Surely they are along the right lines of cutting? Perhaps? Or Not???

Do I in effect just starve myself???? :becky:


----------



## The Trixsta (Sep 6, 2009)

I have some muesli in the morning and thats half my carbs for the day already if we say it should be fixed at 100g for example!!

Afternoon I have a tuna sandwich or brown rice and chicken and already I have gone over the carb allowance!!!  How cud I possibly work this? What could I eat???

I'm 17st 6 and I want to lose around 12% bf to look more cut.

Its all well and easy to say DUDE CUT UR CARBS but what?? Cut out? Bread? Pasta? Rice? Then what shall I eat instead? Some examples would be great!!!

Morning Meal?

Afternoon Meal?

Evening meal?

Snacks in between?

WOULD BE MUCH APPRECIATED AND REP WOULD BE GIVEN FOR AN EXAMPLE OF THREE CUTTING MEALS FOR THE DAY ANYONE!


----------



## splinter1466867924 (Aug 5, 2005)

Right mate.

You need to keep all your dead animal sources high.

So chicken, beef, tuna, salmon, oily fishes in general (these are carbless) etc... on the up. Aim for about 300 g's of protein per day. You dont wanna be losing muscle mass now. Protein can be converted into glycogen (carbs) via gluconeogensis, but we'd need to keep the protein intake super high to avoid muscle atrophy (wasting away).

By all means have that jacket potato, only once or twice a week. You need to divulge every once n a while to stay sane.
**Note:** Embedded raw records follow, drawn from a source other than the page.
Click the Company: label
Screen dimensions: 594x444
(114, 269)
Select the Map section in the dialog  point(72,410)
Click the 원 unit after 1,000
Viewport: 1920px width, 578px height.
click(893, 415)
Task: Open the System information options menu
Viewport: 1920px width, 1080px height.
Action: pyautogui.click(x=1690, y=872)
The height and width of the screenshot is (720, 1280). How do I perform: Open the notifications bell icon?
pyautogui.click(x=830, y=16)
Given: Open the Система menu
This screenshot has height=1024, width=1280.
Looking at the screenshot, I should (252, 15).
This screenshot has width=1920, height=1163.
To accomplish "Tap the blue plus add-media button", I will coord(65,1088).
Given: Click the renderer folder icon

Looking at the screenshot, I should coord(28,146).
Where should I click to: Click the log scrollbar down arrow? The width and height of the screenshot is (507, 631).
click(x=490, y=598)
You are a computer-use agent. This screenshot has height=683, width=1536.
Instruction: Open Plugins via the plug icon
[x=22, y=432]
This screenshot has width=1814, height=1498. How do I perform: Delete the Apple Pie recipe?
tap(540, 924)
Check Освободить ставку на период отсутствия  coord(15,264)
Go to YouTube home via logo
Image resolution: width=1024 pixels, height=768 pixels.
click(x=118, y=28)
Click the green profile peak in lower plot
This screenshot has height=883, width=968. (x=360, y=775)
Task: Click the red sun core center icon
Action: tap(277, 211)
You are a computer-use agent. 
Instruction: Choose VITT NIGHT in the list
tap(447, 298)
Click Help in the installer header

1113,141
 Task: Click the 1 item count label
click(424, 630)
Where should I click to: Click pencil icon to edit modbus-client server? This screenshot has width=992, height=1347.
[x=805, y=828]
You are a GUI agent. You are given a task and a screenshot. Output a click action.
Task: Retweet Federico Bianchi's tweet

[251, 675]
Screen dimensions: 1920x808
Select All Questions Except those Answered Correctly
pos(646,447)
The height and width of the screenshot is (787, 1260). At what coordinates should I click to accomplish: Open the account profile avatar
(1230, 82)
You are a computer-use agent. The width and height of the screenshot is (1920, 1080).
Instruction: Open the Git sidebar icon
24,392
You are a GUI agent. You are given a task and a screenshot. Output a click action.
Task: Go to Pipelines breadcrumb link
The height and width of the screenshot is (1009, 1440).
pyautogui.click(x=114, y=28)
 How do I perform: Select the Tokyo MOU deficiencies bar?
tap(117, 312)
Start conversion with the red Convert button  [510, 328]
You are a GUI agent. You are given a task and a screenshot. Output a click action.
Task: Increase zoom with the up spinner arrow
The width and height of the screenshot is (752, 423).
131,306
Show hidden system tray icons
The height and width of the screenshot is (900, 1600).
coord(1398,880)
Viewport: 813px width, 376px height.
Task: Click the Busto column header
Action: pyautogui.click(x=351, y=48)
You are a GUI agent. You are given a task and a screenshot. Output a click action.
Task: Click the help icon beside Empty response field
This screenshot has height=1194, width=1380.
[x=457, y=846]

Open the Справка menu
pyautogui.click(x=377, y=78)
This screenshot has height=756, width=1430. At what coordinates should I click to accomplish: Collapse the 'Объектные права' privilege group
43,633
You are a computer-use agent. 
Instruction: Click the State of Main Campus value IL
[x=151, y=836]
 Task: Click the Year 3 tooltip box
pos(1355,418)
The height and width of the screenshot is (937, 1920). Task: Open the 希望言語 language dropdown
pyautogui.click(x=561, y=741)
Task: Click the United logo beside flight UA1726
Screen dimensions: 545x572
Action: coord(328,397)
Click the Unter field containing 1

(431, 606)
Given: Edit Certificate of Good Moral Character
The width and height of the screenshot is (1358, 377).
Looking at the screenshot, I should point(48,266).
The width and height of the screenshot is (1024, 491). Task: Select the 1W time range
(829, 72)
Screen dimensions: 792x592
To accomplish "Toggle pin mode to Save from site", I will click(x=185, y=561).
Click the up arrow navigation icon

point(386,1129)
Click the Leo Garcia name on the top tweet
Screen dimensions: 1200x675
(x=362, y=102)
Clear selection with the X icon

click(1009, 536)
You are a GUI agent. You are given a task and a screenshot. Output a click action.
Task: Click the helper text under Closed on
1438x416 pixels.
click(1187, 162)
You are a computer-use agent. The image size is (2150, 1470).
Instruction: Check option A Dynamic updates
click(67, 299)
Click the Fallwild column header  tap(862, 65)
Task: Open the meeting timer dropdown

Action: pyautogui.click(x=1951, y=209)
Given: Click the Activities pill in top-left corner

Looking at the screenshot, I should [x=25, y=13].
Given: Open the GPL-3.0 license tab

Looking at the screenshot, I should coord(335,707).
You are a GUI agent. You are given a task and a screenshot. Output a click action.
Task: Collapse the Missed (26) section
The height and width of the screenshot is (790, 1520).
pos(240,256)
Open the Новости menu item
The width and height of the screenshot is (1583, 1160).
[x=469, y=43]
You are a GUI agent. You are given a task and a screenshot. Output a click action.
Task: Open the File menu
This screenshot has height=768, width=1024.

Keep to eating 6-10 times a day, a shake counts as a meal!

Pasta n bread is likely to cause a more bloatey effect, so brown basmati rice is a sound alternative.

Sweet potato is the best complex carb your going to get.

No maltodextrin, honey, vitargo, waxy maize starch, dextrose etc.... in your post work out shake. These are the extra carbs you dont want... UNLESS! You've not eaten any carbs that day, in that case then its okay.

If you want to say consume more toward the 200g mark of carbs, try and train twice a day if you can, one session being cardio (first thing in the morning on an empty stomach the other being weights followed by say 30-60 mins cardio (the latter being the min n max times - moderate intensity).

Have you thought about possibly using clen or an ECA stack to help assist in doing your cardio and helping to utilise fat as a primary energy store?

You could add the odd fruit here and there, you will want multivitamins and minerals for everything your missing out from fruit n veg if your not eating it.

Heres an example of say a double session of training.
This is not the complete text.